Biaya Operasional Membengkak, Gapasdap Minta Pemerintah Selamatkan Industri Penyeberangan
Jum'at, 16 September 2022 - 08:16 WIB
Ketua DPP Gapasdap Khoiri Soetomo
Dengan kenaikan tarif yang sudah ditetapkan tersebut, Gapasdap mengaku masih kesulitan dalam menutup biaya operasional yang ada akibat kenaikan harga BBM. Gapasdap pun meminta kepada pemerintah untuk memberikan insentif seperti pembebasan biaya PNBP seperti di angkutan udara, memberikan keringanan terhadap biaya kepelabuhanan atau biaya kepelabuhanan ditanggung oleh pemerintah.

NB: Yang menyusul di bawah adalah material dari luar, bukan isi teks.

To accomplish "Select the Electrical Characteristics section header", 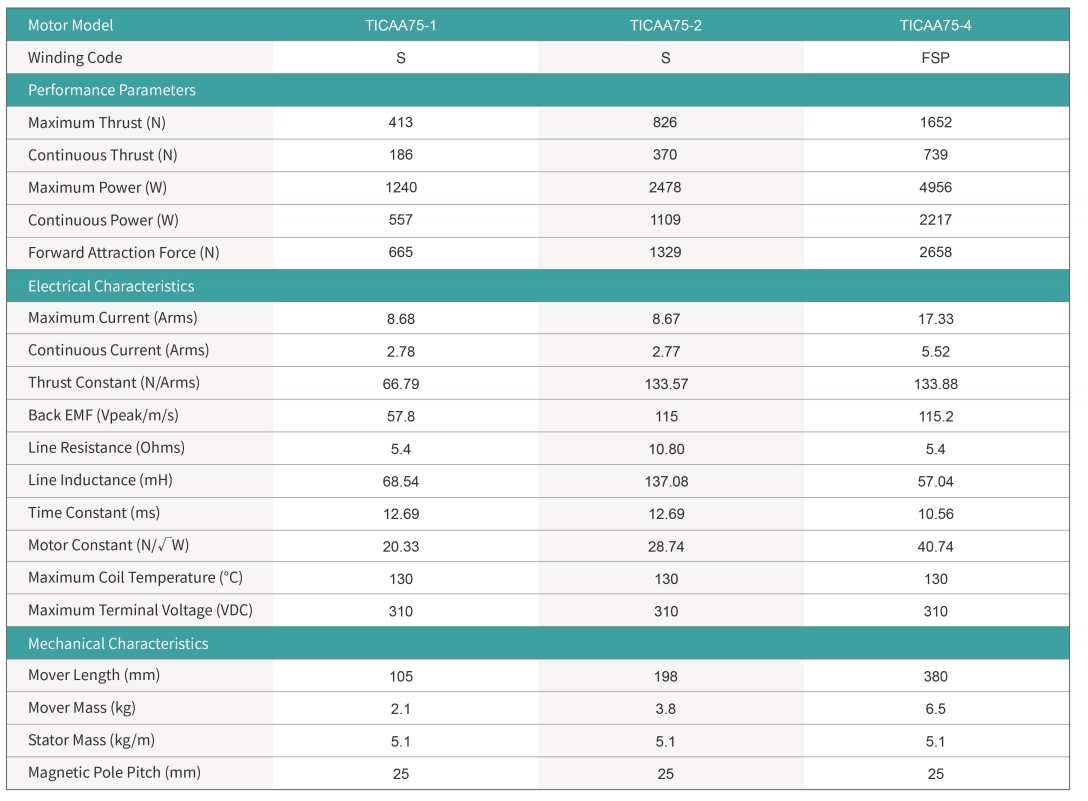I will tap(111, 286).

Ketua DPP Gapasdap Khoiri Soetomo menjelaskan bahwa saat ini perusahaan-perusahaan pelayaran di Merak sudah harus menguras cadangan biaya operasionalnya untuk menutupi beban berat akibat kenaikan harga BBM tersebut, sebab selama ini tarif angkutan penyeberangan masih di bawah perhitungan biaya HPP.

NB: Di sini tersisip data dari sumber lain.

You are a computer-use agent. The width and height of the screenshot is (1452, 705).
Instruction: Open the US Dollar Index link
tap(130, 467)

"Sudah lebih 10 hari harga BBM naik, tapi sampai saat ini kenaikan tarif penyeberangan masih belum belum sesuai usulan. Sedangkan tarif untuk jenis angkutan yang lain sudah mendapat perhatian dari pemerintah, contohnya tarif angkutan ojek online. Kami merasakan ada diskriminasi pada industri angkutan penyeberangan," keluh Khoiri, Kamis (15/9/2022).